Post by trdsf » Mon Mar 04, 2019 4:45 am

Hermit wrote:
Sat Mar 02, 2019 5:24 pm
Wow. Virgil Fox is quite the entertainer. Here is Don Muro playing the same piece on a synthesiser. He permits only his feet to dance, but boy, do they ever dance.

I quite like synthesisers. Pity that whoever owns the copyright to the stuff Wendy Carlos came up with on the Moog is so militant about it. (Not that I miss out. I think I have all her Bach recordings on CD, and Switched on Bach from when she was still known as Walter on vinyl as well.) It would be nice to make her work better known, and they'd probably generate more sales.
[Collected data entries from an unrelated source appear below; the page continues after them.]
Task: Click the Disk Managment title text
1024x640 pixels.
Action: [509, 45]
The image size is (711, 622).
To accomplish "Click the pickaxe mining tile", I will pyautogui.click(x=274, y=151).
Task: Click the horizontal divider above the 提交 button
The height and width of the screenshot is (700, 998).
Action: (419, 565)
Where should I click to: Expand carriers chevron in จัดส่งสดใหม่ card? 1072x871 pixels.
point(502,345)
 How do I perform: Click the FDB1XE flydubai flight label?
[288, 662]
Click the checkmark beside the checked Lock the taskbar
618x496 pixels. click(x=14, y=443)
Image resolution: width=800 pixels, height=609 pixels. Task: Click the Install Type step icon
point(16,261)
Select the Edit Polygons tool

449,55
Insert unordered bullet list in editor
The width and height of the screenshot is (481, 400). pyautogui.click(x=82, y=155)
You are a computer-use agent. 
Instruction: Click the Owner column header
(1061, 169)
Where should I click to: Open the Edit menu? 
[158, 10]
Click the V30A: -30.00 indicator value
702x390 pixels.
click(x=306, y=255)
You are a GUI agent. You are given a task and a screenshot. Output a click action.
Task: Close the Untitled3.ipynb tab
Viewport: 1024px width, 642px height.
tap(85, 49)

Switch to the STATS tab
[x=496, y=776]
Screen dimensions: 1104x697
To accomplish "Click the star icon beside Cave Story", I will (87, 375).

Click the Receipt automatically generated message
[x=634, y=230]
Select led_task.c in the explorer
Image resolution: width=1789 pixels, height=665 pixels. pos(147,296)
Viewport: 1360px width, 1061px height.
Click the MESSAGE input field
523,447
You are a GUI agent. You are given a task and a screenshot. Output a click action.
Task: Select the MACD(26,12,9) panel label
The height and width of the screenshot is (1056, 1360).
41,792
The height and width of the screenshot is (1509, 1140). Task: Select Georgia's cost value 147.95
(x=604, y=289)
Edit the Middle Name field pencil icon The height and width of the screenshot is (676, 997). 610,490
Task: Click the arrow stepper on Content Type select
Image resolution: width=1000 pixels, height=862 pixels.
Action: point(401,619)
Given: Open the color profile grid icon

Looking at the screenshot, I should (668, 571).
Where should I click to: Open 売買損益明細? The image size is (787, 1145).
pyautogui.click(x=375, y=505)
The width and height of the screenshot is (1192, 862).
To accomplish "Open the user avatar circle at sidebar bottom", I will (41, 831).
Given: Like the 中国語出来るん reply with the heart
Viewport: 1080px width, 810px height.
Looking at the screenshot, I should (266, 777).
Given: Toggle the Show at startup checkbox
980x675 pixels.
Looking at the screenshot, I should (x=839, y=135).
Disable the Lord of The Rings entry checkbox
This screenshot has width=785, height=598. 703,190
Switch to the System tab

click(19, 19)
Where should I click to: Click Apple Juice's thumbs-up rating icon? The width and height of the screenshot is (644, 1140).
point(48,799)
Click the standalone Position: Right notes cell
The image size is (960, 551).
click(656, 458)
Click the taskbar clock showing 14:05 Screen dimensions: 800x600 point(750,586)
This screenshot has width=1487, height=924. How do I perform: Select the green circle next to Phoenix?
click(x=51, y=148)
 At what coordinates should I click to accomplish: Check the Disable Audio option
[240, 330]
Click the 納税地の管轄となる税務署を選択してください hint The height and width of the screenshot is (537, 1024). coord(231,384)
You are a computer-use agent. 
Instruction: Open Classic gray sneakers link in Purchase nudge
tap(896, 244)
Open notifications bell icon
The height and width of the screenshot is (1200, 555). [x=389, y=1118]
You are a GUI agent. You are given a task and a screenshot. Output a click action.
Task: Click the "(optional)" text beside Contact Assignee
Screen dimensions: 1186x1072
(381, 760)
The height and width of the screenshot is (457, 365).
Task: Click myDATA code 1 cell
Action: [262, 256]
I bought quite a few CDs after listening to the publisher's offerings on Youtube.
I agree, and Wendy's keyboard skills are amazing. I keep her versions of the Brandenburg Concertos on my phone for calming listening.
Hermit wrote:
Sat Mar 02, 2019 5:24 pm
Cameron Carpenter is quite showy too. Did you notice how he actually plays on three keyboards simultaneously at on stage? His thumb casually drops down one while the other four fingers play on the keyboard above and his other hand on the keyboard below. He likes to have fun as well. Here he is clowning around with children.
Carpenter is doing his level best to do for the organ what Tiger Woods did for golf -- make it cool. There's a lot of debate about the "liberties" he takes with some of the canon, but you know, music can evolve.
Hermit wrote:
Sat Mar 02, 2019 5:24 pm
As for Glenn Gould, I have a recording where the sound engineer didn't bother trying to avoid catching Gould's "sing"along. You can hear it a bit on this piece, which was a kind of mini-lecture in collaboration with Leonard Bernstein.
They played with that in the animated film The Triplets of Belleville:


Hermit wrote:
Sat Mar 02, 2019 5:24 pm
Youtube is becoming quite a treasure trove of stuff like this. Maybe it's just my imagination, but I'm getting the impression that an increasing number of copyright owners are realising that they actually benefit from being less anally retentive about their rights. Not just with music either. Entire series of documentaries have become available, some of them years after they were first broadcast.

By the way, if you knock off the "s" in the "https" of the Youtube link, it shows up ready to just click on to make the clip play.
Ah, that's why it wasn't working. Too bad I can't go back and edit it now. Thanks!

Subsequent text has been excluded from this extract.